▸ **DIRECTIVE 1**
Could you output the part of the source schema page starting with "Source Schema¶" and going on through "in the repository.", copied word for word?
▸ **DIRECTIVE 2**
Does the source schema page agree with each statement, yes or no, and which of its words decide it? (a) The "format" property lists "yaml" among its allowed values. (b) The "quality_score" property has a maximum of 100. (c) The schema is said to ensure consistency across all data sources in the repository.

▸ **EXTRACTED TEXT**
——

Source Schema¶
The source.schema.json
defines the structure for data source metadata files. This schema ensures consistency across all data sources in the repository.
Schema Definition¶
{
"$schema": "http://json-schema.org/draft-07/schema#",
"title": "Data Source Metadata",
"type": "object",
"properties": {
"id": { "type": "string" },
"name": { "type": "string" },
"url": { "type": "string", "format": "uri" },
"description": { "type": "string" },
"category": { "type": "string" },
"sub_category": { "type": "string" },
"format": { "type": "string", "enum": ["json","csv","rss","xml","other"] },
"tags": { "type": "array", "items": { "type": "string" } },
"quality_score": { "type": "number", "minimum": 0, "maximum": 100, "description": "Calculated quality score based on various metrics" },
"user_weighted_score": { "type": ["number", "null"], "minimum": 0, "maximum": 100, "description": "Quality score adjusted by user-defined weights (optional)" },
"last_updated": { "type": "string", "format": "date-time", "description": "Timestamp of the last update check or data fetch (ISO 8601 format)" },
"freshness": { "type": ["number", "null"], "minimum": 0, "maximum": 100, "description": "Score indicating how recently the source was updated (optional)" },
"authority": { "type": ["number", "null"], "minimum": 0, "maximum": 100, "description": "Score indicating the credibility/trustworthiness of the source (optional)" },
"coverage": { "type": ["number", "null"], "minimum": 0, "maximum": 100, "description": "Score indicating the scope or completeness of the data (optional)" },
"availability": { "type": ["number", "null"], "minimum": 0, "maximum": 100, "description": "Score indicating the uptime/reliability of the source (optional)" },
"update_frequency":{ "type": ["string", "null"], "description": "How often the source is typically updated (e.g., Daily, Hourly, Weekly) (optional)" },
"api_details": {
"type": ["object", "null"],
"properties": {
"requires_auth": { "type": "boolean" },
"documentation": { "type": "string", "format": "uri" }
},
"additionalProperties": false,
"description": "Details about accessing the source via API (optional)"

——

▸ **DATASET ENTRIES**
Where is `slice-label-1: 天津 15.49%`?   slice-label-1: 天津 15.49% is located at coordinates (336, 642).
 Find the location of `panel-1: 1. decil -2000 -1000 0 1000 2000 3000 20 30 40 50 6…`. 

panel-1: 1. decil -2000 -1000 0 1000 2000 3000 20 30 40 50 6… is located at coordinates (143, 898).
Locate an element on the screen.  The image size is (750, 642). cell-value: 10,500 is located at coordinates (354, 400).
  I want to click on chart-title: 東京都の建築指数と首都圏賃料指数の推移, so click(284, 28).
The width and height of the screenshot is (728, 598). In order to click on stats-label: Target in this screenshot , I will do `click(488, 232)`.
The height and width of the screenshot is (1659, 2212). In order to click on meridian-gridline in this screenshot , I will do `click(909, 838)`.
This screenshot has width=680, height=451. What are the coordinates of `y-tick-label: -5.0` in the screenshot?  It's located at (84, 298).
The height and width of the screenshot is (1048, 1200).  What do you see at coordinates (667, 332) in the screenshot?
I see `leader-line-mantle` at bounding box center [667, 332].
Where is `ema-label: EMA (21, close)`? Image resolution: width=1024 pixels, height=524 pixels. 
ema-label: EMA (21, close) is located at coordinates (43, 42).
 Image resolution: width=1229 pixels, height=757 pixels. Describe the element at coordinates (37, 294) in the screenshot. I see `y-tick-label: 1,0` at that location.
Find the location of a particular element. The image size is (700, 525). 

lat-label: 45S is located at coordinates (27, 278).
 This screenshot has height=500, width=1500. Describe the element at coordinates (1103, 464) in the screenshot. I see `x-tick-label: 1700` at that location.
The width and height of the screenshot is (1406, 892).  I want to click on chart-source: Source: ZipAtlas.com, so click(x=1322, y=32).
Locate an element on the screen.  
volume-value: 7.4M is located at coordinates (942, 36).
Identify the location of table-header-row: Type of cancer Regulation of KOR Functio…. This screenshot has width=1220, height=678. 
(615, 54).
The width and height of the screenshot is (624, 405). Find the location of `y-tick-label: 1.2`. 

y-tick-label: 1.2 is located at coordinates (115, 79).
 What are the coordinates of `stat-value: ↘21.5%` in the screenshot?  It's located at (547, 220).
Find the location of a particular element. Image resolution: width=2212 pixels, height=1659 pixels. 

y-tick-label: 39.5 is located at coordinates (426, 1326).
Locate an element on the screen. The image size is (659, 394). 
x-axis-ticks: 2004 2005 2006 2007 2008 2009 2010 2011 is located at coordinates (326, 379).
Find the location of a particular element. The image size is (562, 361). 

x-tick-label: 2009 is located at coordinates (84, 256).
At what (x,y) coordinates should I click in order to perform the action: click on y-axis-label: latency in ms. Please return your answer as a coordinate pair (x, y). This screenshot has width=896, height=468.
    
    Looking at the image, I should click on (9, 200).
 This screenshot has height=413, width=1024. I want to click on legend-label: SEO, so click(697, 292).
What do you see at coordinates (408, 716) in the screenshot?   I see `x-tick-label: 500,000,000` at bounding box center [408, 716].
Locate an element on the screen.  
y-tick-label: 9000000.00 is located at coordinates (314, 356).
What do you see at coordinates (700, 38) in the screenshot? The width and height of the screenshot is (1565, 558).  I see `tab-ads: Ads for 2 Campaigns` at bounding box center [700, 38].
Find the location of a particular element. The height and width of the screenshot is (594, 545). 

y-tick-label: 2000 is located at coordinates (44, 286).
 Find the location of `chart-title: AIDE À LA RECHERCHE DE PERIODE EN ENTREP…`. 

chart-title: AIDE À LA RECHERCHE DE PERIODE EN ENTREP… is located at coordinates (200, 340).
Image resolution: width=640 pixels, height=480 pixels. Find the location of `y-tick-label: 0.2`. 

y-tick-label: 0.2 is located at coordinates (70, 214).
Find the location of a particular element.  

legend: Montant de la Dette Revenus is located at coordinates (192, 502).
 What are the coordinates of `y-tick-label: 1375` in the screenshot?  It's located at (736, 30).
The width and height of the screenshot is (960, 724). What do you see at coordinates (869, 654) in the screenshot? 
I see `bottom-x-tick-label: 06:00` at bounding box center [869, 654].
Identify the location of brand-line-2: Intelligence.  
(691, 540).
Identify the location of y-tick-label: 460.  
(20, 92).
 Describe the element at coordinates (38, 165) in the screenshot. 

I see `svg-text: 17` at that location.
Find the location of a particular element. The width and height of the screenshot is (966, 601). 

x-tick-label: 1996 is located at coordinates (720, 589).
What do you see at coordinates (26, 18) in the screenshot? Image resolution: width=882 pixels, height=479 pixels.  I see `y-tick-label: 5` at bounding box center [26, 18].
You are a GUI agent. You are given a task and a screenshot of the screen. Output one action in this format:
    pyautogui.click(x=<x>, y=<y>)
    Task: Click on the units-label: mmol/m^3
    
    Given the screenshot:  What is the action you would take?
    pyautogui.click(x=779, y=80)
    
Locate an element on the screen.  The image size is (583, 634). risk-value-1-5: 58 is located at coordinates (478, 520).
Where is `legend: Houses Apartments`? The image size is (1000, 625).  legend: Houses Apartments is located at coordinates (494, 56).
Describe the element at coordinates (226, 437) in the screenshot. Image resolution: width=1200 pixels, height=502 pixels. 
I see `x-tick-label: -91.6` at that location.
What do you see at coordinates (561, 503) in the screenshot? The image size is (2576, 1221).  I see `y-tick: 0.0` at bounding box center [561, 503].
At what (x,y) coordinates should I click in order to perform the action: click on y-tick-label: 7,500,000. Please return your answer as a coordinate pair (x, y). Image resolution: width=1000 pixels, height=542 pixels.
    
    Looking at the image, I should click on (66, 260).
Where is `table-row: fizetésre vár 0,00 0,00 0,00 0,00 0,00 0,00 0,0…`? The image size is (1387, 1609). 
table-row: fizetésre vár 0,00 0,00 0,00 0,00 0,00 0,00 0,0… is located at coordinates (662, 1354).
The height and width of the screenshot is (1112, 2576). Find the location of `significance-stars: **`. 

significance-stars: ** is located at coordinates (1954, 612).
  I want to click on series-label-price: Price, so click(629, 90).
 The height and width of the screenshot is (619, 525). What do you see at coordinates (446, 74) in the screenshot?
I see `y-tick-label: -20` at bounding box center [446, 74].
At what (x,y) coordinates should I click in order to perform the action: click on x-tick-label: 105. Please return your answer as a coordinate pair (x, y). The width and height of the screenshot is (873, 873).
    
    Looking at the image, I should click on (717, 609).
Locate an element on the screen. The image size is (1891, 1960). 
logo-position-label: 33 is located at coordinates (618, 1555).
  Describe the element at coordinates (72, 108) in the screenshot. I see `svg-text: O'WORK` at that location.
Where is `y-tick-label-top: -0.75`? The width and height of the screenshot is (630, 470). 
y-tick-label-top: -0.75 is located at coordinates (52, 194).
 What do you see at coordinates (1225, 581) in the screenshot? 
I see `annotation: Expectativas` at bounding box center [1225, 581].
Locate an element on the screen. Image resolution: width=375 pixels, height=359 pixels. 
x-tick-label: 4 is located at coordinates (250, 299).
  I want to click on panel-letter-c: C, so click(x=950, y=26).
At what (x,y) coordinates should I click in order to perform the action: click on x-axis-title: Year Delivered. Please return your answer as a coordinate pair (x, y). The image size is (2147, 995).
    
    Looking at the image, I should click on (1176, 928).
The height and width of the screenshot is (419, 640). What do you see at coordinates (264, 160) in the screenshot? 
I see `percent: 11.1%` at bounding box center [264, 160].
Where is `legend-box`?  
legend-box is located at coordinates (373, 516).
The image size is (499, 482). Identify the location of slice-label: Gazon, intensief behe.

——

▸ **EXERCISE OUTPUT 1**
Source Schema¶
The source.schema.json
defines the structure for data source metadata files. This schema ensures consistency across all data sources in the repository.

▸ **EXERCISE OUTPUT 2**
(a) No: "enum": ["json","csv","rss","xml","other"]
(b) Yes: "quality_score": { "type": "number", "minimum": 0, "maximum": 100
(c) Yes: "This schema ensures consistency across all data sources in the repository."